Тенденции развития правовой и нравственной культуры подтверждают сказанное. Еще в начале XX столетия право было озабочено соблюдением норм социальной жизни в экономической, политической сферах преимущественно. Нарушение прав национально-этнического плана не становилось вопросом правовой экспертизы. Например, армянский геноцид так и не стал в свое время предметом правовой оценки. Но уже Холокост расценивался Нюрнбергским процессом как преступление против человечности. В 1993 году решением Совета Безопасности ООН был создан Гаагский трибунал по преступлениям в бывшей Югославии, а в 1994 – трибунал по преступлениям, совершенным во время гражданской войны в Руанде. В 1998 – принято решение о создании Постоянного международного уголовного суда по военным преступлениям, преступлениям против человечности и геноцида. Более того, международное сообщество вернулось к правовой оценке армянского геноцида начала ХХ века.  В Польше прошла острая национальная дискуссия по оценке активного участия польского населения в уничтожении евреев на территории Польши в годы гитлеровской оккупации. Дискуссия завершилась публичным принесением Президентом Квасневским  покаяния от имени польского народа.

В мировой правовой системе произошел сдвиг, может быть – самый  значительный за всю историю. Суть этого сдвига в том, что неотъемлемые права человека приобретают наднациональную юридическую значимость. Речь, похоже,  идет именно о необратимой динамике. От экономики и политики право в мировом масштабе шагнуло в обеспечение гарантий национально-этнической культуры. Повсеместно активизировались правозащитные движения, все более гуманными становятся законодательства и пенитенциарная система. Яркий пример тому – запреты или моратории на применение смертной казни. То есть, право закрепилось уже и на уровне гарантий существования отдельной личности.

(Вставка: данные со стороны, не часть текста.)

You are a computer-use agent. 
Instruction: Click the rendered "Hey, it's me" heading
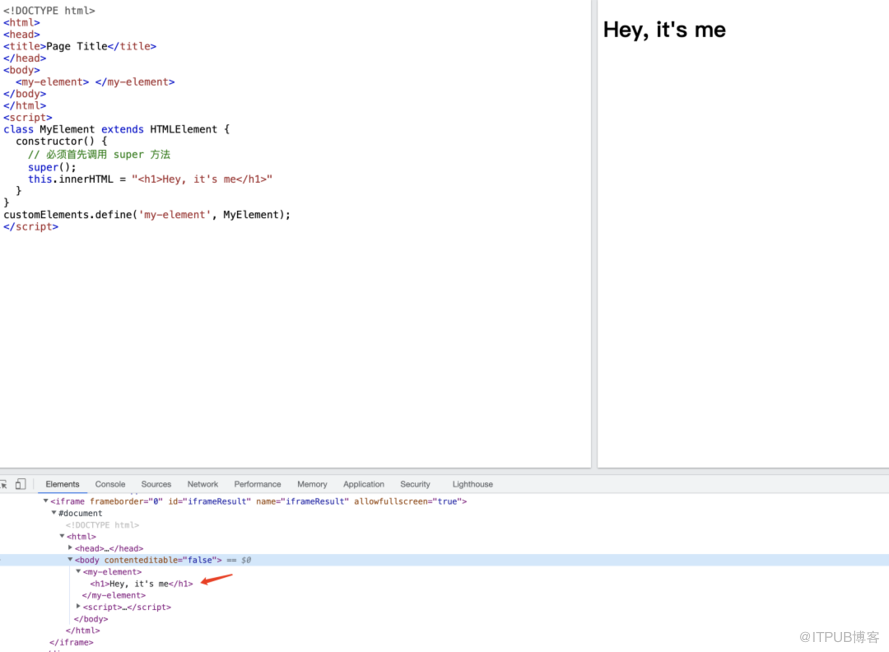[664, 30]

Тем не менее, похоже, назревает следующий шаг – к сердцевине гуманитарности. Речь идет отнюдь не только о гарантиях свободы вероисповедания и прочей культурной идентичности. Это гарантии предыдущих уровней. Речь идет о свободе доличностного уровня. Яркий пример – опоминавшиеся проблемы абортов и использования генной инженерии, клонирования и т.п. Все они связаны с правовой защитой еще не сформированной личности, некоей возможности личности.

Поскольку право, закон – формализованная часть нормативно-ценностного содержания культуры, нравственности, фиксируя в «сухом остатке» закрепляемые нормы социальной жизни, то общая динамика гуманитарной культуры за последнюю сотню лет становится тем более очевидной.

Похоже, настала пора четкого различения понятий гуманизма и гуманитарности, включая в последнюю и постчеловеческую персонологию. Гуманизму, похоже, место рядом с экономизмом и национализмом – формами ограниченной гуманитарности. Гуманитарность же предстает персонологией свободного духа.  Перспектива – постчеловеческая персонология. И если гуманитаристика – наука, то это Geistwissenschaften. В буквальном смысле.

Одно соображение, представляющееся важным. Проявления духовного универсальны и едины – в силу своей постчеловечности. В этой перспективе несколько неожиданно открывается возможность гуманитарных наук. Условием science является единство природы, дающее основание универсальности открываемых научных законов. Возможность гуманитарного знания основано на единстве и универсальности духа. Так например, все люди, как личности, являются носителями трансцендентального субъекта. Другой разговор, что единый и универсальный дух проявляется через конкретную личность, занимающую конкретную и уникальную позицию в мире. Но, впрочем, и в science единый и целостный мир открывается в каких-то приближениях, с каких-то позиций исследования, экспериментирования, средств наблюдения, измерения и т.д.